**TRECHO DO TEXTO**
A palavra “refugiado” é uma dessas que parecem dizer algo muito específico, muito delimitado, mas é, na verdade, um conjunto enorme de diferentes possibilidades. Mas as diferentes possibilidades estão distribuídas desigualmente em termos de poder e representatividade. Existe um cenário onde o Estado brasileiro define unilateralmente o que é refúgio através de mecanismos legais que têm sua história própria e que muitos estudiosos se dedicaram a explicar. Há, assim, uma definição estatal, que se coaduna com acordos internacionais que procuram uniformizar as apreensões nacionais da categoria: cria-se um sistema internacional de refúgio, com suas regras globais, das quais os Estados tomam parte voluntariamente ao assinar tratados variados. Há, assim, uma história desse processo de definição global da categoria “refúgio” (Machado, 2024, p. 111).
Ademais, neste capítulo, Igor Machado detalha as práticas do refúgio no Brasil, incluindo os dados e a evolução do perfil dos solicitantes e dos reconhecidos como refugiados. É enfatizado que o reconhecimento da condição de refugiado no Brasil, embora em números menores quando comparados a outros países, apresenta um cenário crescente e diversificado, especialmente com a chegada de venezuelanos e haitianos. O autor analisa as experiências do registro, da documentação, e da inserção no mercado de trabalho, destacando como as burocracias e as demoras processuais impõem desafios adicionais à vida dos refugiados.

**EXTRATO DE DADOS**
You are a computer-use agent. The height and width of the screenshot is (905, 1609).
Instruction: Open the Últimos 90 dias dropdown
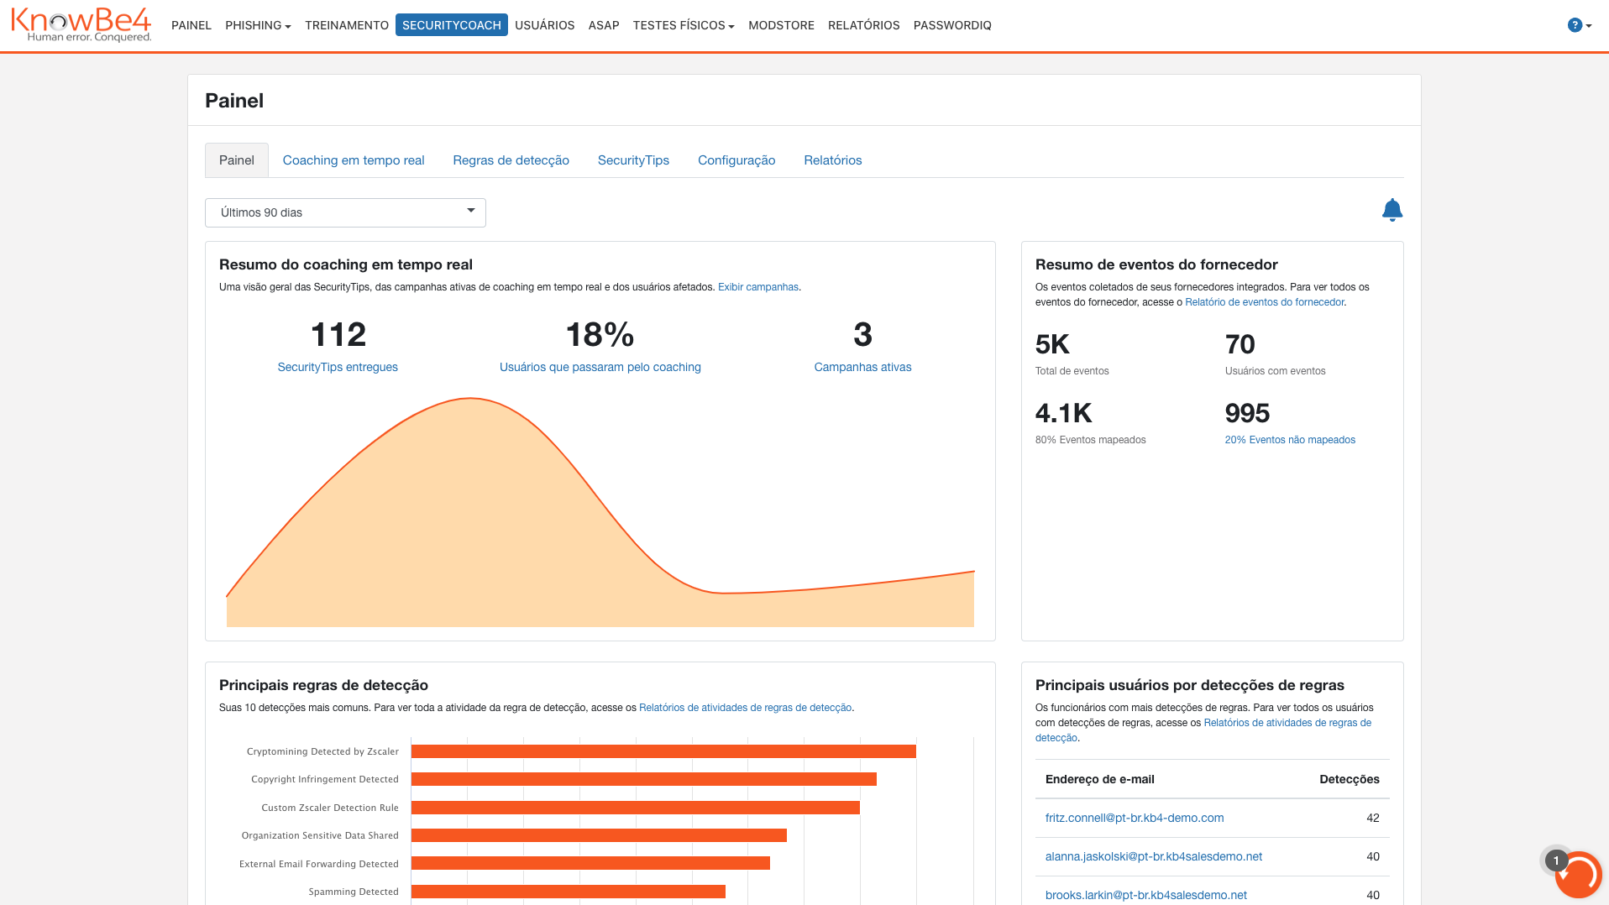pyautogui.click(x=345, y=212)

**TAREFA PROPOSTA**
De acordo com o trecho sobre refúgio, a chegada de quais nacionalidades tornou o cenário brasileiro mais diversificado? A listagem é um material independente do trecho.

**RESPOSTA**
A de venezuelanos e haitianos.